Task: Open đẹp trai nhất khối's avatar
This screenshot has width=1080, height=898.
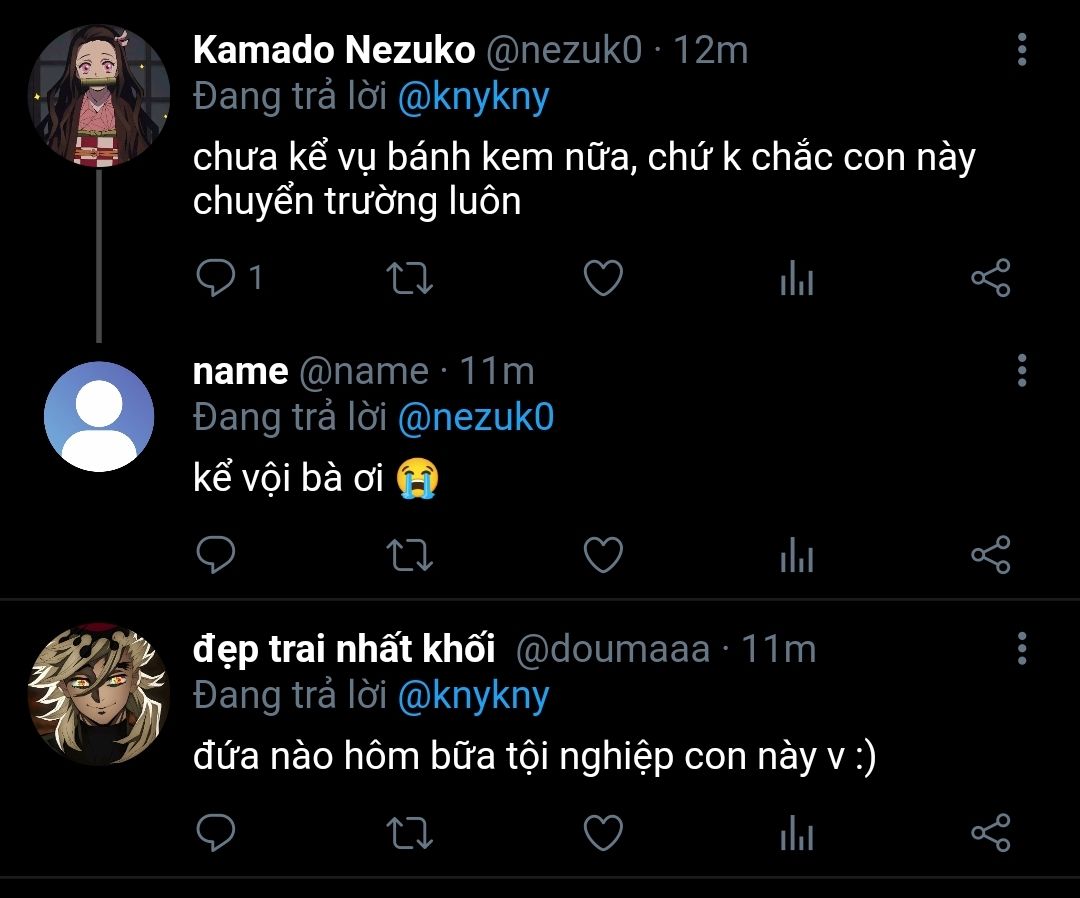Action: [x=99, y=695]
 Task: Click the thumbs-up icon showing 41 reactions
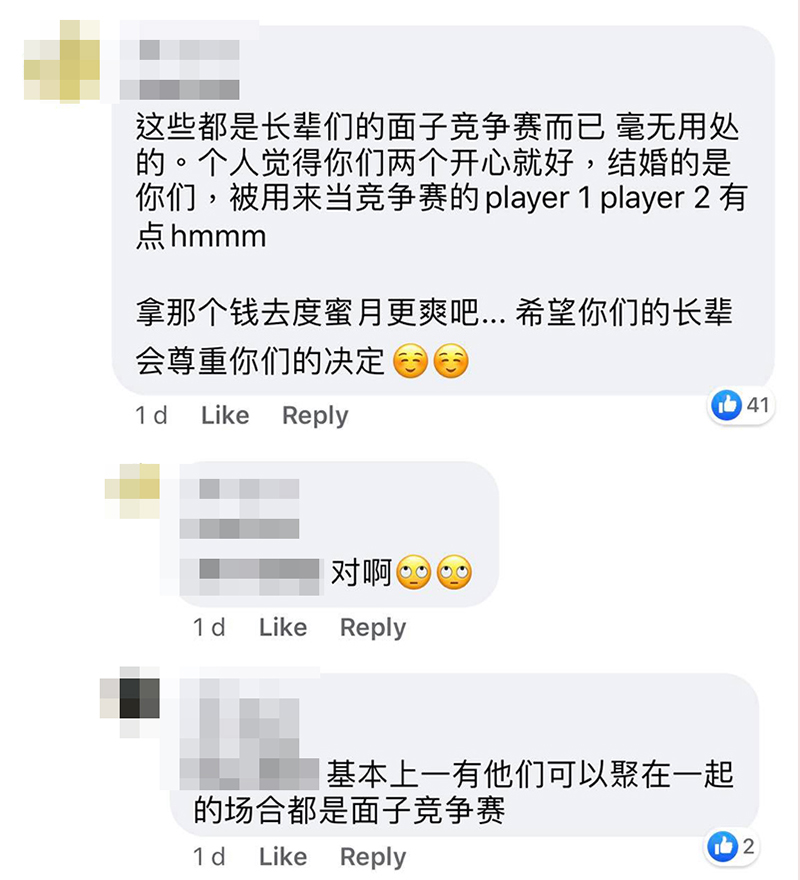click(x=726, y=405)
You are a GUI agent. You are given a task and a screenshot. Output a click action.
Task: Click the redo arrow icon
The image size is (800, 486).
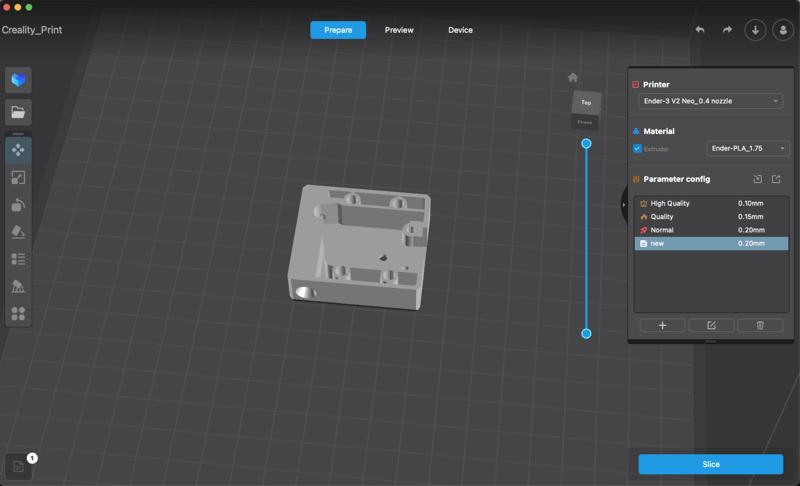[727, 30]
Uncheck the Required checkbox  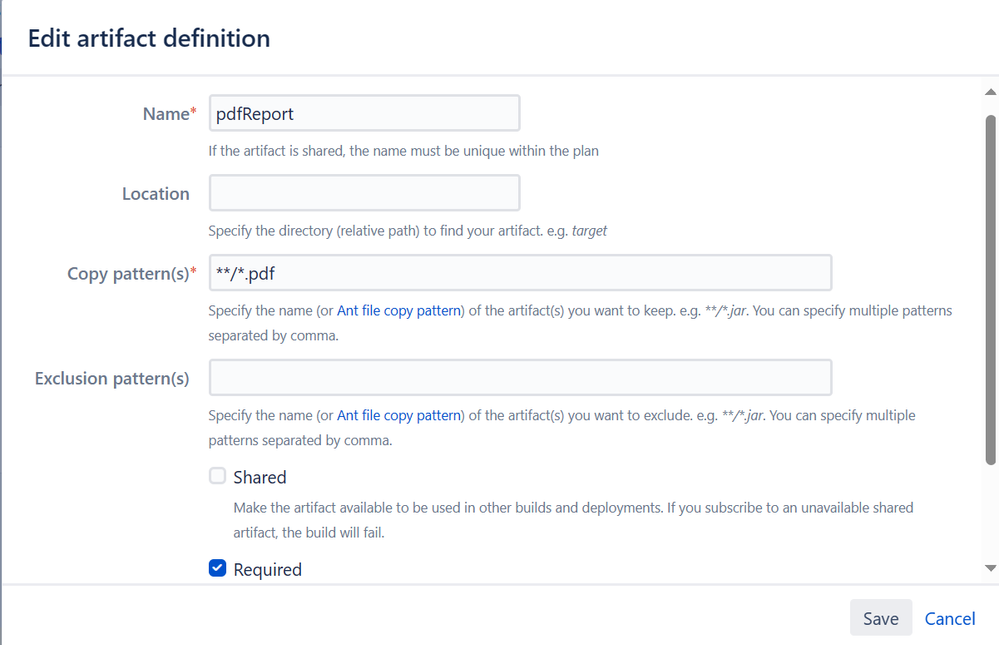click(x=217, y=568)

+++++

### Short exercise
List every line in the entries above that contains the string "screenshot", matching case exactly.

### Complete response
This screenshot has width=1080, height=898.
You are a GUI agent. You are given a task and a screenshot. Output a click action.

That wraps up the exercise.